[Collected data]
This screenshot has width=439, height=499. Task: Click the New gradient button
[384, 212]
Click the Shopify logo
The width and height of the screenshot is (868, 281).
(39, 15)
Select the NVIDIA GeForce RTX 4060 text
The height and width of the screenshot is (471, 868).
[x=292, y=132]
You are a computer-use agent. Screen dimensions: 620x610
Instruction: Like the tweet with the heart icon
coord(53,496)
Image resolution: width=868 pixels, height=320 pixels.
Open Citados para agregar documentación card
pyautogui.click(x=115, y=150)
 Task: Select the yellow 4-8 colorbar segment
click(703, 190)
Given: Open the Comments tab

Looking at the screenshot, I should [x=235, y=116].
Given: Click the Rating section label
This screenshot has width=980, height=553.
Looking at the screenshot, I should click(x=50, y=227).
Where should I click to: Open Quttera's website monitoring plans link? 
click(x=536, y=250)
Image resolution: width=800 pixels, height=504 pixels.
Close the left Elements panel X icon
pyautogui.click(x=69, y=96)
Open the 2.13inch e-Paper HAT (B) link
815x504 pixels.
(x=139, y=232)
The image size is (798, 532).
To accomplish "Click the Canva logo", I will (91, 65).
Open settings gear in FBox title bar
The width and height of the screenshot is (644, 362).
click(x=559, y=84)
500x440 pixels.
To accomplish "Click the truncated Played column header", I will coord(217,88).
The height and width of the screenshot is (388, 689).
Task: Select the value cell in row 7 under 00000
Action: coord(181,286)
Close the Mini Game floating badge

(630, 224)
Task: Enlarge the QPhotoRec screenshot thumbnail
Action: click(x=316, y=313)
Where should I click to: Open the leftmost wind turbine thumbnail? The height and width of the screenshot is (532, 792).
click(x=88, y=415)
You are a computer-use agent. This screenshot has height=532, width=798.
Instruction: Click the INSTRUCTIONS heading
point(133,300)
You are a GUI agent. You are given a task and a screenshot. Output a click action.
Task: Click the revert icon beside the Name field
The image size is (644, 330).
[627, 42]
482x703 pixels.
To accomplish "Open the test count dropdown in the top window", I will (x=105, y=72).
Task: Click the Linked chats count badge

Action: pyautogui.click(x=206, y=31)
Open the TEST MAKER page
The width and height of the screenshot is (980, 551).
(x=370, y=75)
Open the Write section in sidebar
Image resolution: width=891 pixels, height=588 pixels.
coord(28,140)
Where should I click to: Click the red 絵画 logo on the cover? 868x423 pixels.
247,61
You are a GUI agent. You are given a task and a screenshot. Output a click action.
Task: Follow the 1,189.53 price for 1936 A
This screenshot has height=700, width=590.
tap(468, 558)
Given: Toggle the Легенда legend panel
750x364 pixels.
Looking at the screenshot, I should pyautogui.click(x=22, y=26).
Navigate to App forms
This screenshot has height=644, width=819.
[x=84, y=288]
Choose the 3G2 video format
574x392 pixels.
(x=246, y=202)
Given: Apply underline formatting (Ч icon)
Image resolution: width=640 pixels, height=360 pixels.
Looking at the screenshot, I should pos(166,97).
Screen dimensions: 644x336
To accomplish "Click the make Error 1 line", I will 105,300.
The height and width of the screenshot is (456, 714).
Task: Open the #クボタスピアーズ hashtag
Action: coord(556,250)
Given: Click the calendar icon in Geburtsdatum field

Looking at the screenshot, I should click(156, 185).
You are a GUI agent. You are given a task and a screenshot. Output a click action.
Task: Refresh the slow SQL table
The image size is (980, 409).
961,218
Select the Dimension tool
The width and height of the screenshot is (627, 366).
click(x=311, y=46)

= Aim of the task =
Which lines of the entries above contain the string "computer"? Copy each one.

= Your solution =
You are a computer-use agent. Screen dimensions: 620x610
You are a computer-use agent. This screenshot has height=532, width=798.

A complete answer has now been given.